Interface element records

▼▼▼

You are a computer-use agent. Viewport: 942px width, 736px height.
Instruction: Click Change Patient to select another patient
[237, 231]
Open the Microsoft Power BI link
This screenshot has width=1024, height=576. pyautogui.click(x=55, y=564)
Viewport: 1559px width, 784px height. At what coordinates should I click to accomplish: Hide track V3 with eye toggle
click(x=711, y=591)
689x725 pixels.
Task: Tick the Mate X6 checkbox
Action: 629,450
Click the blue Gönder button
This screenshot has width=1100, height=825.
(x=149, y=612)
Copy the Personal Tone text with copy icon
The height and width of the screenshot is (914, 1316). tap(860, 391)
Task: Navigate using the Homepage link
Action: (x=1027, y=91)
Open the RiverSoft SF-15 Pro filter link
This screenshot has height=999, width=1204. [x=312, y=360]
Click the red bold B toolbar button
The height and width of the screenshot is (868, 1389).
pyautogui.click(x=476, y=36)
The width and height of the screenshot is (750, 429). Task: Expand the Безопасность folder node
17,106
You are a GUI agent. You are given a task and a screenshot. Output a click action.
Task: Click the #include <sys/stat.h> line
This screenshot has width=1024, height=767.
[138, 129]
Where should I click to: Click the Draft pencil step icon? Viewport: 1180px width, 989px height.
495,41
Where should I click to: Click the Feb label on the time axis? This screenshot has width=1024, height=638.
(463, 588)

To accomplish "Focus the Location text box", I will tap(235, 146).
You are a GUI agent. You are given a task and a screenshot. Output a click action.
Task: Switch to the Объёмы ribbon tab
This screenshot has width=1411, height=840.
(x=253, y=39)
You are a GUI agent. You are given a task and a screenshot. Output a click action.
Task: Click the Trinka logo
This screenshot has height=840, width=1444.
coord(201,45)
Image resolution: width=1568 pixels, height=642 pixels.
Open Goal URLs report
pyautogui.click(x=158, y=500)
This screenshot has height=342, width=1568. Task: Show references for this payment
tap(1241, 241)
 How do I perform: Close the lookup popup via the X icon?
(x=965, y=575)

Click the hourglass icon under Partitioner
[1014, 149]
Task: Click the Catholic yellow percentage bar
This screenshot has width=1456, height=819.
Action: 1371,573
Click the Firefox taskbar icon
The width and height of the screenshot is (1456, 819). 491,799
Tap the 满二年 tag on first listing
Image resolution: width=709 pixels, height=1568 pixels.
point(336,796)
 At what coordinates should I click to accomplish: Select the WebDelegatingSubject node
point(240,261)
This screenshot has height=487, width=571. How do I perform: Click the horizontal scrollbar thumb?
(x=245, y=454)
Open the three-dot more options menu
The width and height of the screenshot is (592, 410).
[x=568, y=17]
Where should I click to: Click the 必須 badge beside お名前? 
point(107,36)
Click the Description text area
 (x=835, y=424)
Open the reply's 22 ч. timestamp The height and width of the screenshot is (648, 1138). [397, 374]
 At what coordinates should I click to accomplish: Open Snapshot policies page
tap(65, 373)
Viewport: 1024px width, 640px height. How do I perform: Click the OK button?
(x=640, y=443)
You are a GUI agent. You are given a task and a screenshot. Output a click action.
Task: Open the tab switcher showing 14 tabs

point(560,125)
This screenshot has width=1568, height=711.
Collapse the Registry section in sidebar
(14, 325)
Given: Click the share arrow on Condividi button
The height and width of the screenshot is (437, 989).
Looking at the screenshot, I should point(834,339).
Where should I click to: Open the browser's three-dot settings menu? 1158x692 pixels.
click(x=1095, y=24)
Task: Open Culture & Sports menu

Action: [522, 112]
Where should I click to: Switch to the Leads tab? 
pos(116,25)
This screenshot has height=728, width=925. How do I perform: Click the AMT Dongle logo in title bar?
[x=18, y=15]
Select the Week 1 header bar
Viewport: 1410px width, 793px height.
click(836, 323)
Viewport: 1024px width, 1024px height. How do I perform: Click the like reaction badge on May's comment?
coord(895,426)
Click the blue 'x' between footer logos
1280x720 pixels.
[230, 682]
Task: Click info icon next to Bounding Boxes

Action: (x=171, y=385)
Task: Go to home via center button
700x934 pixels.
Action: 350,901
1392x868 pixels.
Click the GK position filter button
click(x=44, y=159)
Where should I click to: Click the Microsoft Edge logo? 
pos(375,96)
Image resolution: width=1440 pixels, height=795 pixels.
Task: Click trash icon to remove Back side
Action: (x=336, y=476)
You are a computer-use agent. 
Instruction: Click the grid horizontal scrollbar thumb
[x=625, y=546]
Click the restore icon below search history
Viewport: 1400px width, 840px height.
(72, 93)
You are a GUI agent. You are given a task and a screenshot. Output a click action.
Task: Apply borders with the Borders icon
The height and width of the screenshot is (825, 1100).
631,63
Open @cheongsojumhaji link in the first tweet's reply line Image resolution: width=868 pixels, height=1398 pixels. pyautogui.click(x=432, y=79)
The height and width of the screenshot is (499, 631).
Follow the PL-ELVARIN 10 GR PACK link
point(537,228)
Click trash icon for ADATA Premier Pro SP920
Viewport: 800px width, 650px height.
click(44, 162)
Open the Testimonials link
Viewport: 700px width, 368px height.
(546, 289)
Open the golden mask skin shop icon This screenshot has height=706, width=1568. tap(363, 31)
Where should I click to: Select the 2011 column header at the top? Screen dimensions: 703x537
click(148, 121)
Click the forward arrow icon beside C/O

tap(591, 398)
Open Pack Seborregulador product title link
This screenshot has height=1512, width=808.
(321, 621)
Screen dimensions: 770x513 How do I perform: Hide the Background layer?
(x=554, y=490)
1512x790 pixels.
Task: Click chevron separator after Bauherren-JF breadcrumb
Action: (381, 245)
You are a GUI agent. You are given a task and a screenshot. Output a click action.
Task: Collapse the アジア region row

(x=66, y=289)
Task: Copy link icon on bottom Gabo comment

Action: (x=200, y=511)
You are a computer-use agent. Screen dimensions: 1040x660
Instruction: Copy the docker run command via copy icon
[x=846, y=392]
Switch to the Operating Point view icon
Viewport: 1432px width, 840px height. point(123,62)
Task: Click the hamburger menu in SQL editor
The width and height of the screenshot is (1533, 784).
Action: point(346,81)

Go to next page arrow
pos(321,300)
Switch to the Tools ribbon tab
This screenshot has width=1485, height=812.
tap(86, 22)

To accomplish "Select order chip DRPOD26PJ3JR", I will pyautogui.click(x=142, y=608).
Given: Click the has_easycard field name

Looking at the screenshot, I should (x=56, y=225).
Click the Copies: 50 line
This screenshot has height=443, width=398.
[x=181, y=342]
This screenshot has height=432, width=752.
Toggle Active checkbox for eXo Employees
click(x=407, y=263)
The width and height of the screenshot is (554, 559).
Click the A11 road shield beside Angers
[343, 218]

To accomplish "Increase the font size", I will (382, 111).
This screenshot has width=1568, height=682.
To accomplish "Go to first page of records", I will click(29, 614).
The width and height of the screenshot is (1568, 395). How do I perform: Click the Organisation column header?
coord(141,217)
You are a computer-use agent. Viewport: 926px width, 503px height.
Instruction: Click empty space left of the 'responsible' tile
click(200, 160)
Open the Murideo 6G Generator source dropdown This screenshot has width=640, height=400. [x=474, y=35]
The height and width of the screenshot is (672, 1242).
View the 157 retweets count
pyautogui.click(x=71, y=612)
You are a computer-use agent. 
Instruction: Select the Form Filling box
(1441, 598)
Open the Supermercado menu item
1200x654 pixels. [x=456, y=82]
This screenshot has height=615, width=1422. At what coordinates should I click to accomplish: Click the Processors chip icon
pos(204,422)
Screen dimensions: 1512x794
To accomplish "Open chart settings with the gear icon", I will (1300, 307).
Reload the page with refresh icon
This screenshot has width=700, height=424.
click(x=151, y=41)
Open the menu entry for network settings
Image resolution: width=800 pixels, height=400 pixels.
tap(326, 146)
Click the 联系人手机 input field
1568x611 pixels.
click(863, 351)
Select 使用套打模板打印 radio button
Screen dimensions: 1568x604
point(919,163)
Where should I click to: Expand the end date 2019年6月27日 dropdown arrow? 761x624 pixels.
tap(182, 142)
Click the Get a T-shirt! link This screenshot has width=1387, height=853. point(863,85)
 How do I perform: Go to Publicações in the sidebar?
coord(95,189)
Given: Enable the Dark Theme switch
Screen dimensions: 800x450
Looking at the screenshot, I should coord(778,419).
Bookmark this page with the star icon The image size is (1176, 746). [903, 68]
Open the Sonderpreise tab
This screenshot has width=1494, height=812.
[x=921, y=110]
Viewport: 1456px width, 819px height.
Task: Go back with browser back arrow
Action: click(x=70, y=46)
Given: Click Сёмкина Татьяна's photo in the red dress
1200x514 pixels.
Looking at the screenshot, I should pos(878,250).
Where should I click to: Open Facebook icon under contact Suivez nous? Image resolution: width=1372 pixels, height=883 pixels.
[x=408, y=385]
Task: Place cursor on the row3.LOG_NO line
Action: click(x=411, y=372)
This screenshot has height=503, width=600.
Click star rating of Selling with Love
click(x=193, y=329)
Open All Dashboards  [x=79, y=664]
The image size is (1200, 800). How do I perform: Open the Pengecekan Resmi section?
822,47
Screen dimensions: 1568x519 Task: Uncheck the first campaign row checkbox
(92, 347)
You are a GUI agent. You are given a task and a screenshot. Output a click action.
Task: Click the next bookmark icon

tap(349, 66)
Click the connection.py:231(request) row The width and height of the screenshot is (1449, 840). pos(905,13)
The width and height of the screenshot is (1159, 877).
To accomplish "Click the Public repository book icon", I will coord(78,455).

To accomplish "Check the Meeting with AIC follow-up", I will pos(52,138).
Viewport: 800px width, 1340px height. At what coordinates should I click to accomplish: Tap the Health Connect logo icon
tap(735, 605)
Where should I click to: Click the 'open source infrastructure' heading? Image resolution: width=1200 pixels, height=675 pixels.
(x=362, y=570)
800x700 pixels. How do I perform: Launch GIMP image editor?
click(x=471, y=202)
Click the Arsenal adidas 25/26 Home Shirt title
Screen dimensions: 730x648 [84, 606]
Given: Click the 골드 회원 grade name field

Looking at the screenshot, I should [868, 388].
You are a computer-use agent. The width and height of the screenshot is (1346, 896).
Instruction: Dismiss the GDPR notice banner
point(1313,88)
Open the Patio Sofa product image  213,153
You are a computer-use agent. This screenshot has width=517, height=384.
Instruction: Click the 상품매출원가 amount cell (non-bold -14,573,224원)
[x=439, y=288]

▲▲▲

Rewrite the lines starting at the line containing "I will pos(52,138)." and ending at the line containing "tap(735, 605)", changing "logo icon" to "app icon" and leaving everything else as it is. Give only those lines.

Exercise result
To accomplish "Check the Meeting with AIC follow-up", I will pos(52,138).
Viewport: 800px width, 1340px height. At what coordinates should I click to accomplish: Tap the Health Connect app icon
tap(735, 605)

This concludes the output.